Introduction
This is the TagLM paper mentioned in Lecture 13 in the CS224N course title Semi-supervised sequence tagging with bidirectional language models
This paper demonstrates how we can use context embeddings from BiLSTM models and use it for sequence labelling tasks
Paper Introduction
Typically, RNN are used only on labelled data to learn the context embeddings of words.
Semi supervised approach used in this paper.
Train LM on large unlabelled corpus
Compute embedding at each position in the sequence(LM embedding)
Use embedding in supervised sequence tagging model
Using both forward and backward embeddings gives better performance than using forward only LM.
TagLM
Overview
Extract word and LM embeddings for every token
Prepare embedding by concatinating both embeddings
se them in supervised sequence tagging model
Baseline
Baseline model is hierachical neural tagging model
Obtain word and character embeddings.

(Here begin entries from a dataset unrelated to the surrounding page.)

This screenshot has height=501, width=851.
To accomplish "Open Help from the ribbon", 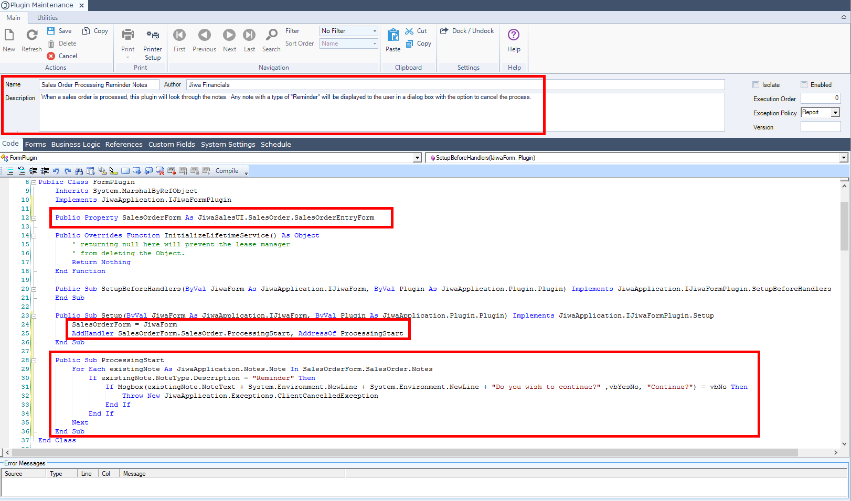I will pyautogui.click(x=514, y=35).

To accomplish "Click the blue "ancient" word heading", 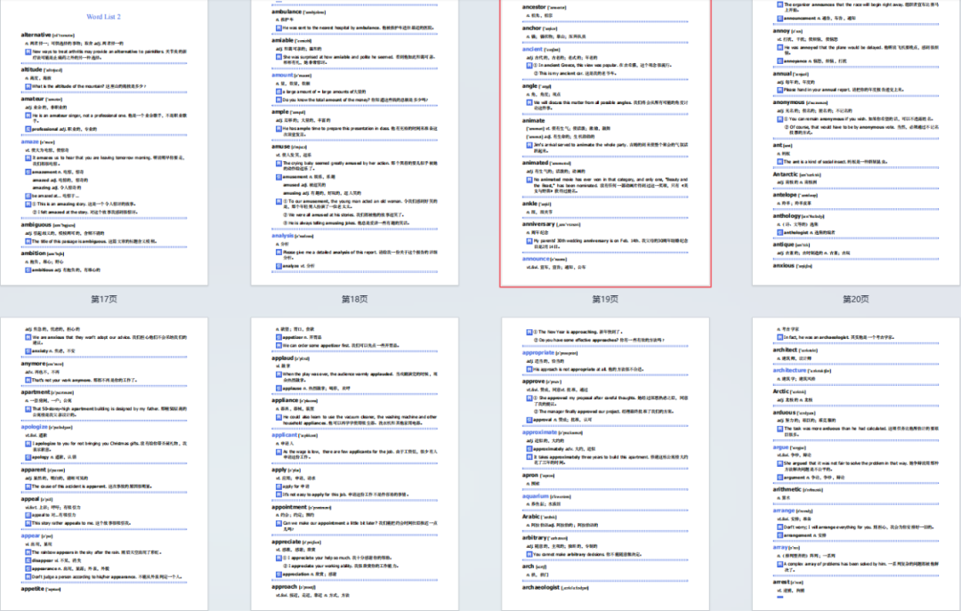I will [533, 50].
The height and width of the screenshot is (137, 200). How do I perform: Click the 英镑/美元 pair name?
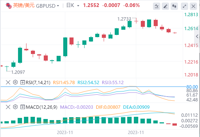24,6
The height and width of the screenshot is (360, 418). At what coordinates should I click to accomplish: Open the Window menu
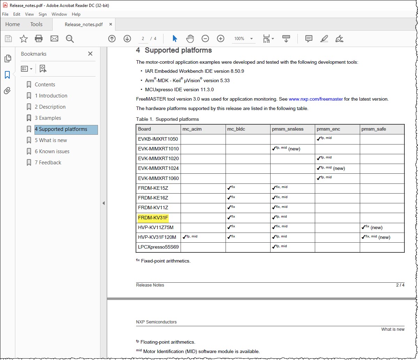click(59, 14)
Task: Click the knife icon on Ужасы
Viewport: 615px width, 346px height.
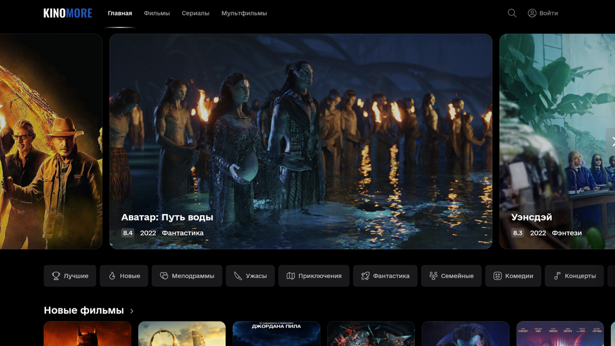Action: [238, 276]
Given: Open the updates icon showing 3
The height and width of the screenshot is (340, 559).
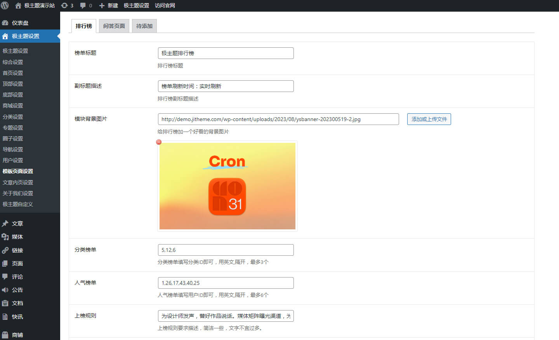Looking at the screenshot, I should click(64, 5).

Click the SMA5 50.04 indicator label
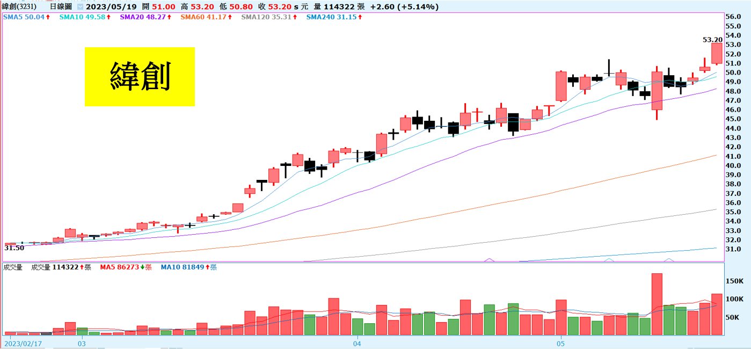point(26,17)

Concatenate them to form final embedding.
\[ x_k = [c_k;w_k] \]
Char embedding: Can be obtained via CNN or RNN
Word embedding: Use pretrained embeddings
Use multiple bidirectional RNN to learn context embedding
For every token, concatenate forward and backward hidden states at each layer
2nd layer will use the above output and predict next hidden state
Use GRU or LSTM depending on task
Use output of final layer to predict score for each possible tag using dense layer
Better to predict tags for full sequence than for a single token
THEREFORE, add another layer with parameters for each label bigram.
Compute sentence conditional random field loss(CRF) using forward-backward algorithm.

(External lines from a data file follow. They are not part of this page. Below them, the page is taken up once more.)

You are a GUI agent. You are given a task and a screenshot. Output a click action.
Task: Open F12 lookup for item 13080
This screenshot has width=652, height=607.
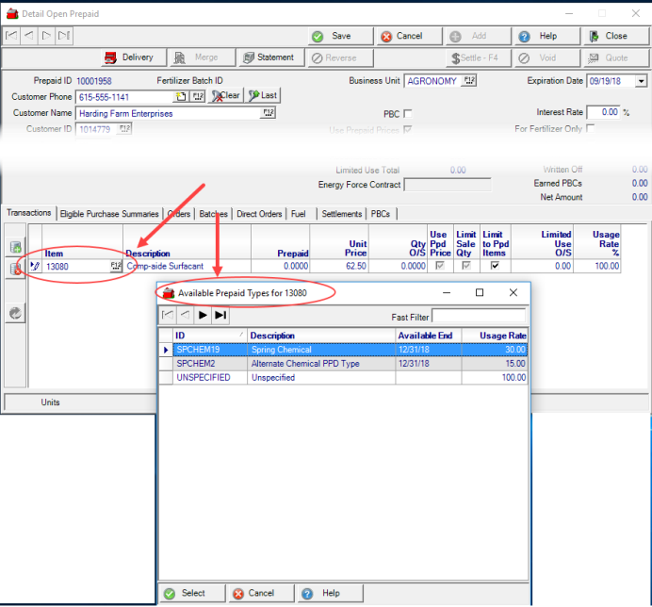116,267
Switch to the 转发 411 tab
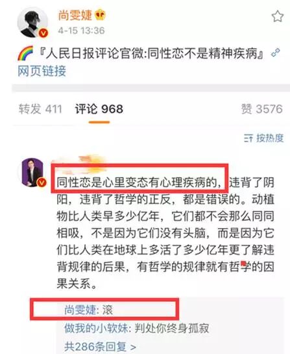The image size is (290, 354). (x=40, y=109)
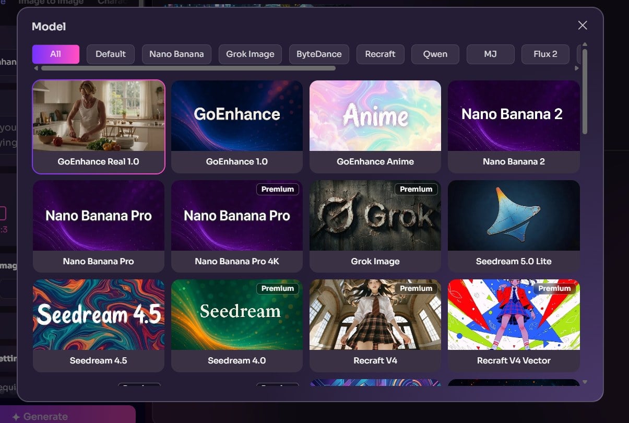Click the left arrow of filter scrollbar
Screen dimensions: 629x423
pyautogui.click(x=35, y=68)
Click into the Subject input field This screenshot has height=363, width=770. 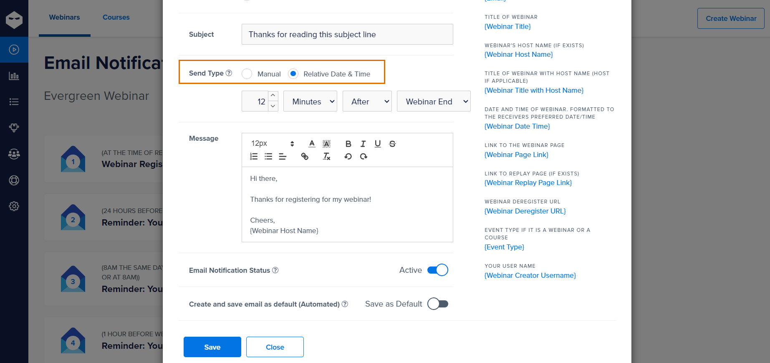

Use Viterbi algorithm to find most likely sequence
LM embedding will be created by concatenating forward and backward embeddings. No parameter sharing between these two embeddings.
Experiments
Evaulation done on CoNLL 2003 NER and CoNLL 2000 chunking
Lot of detail around model architecture and training methods. Skipping this for now.
Analysis
Second RNN captures interactions between task specific context
Backward LM addition has significant performance gains
Model size makes a difference. Using bigger CNN model lead to 0.3 percent improvement
Also tried training the model JUST ON THE CoNLL data. Reduced model size
Including embeddings from this model decreased performance compared to baseline system.
Replacing task specific RNN with using LM embeddings with a dense layer and CRF reduced performance
Improvement shown by transferring knowledge from other tasks almost disappers when the initial model is trained on a large dataset.
Summary
- First method to incorporate contextual word embeddings using bidirectional networks.
- Significantly better than other methods at the time that use other forms of transfer learning or joint learning on NER and and Chunking tasks.
- It works well with unlabelled data from a different domain as well.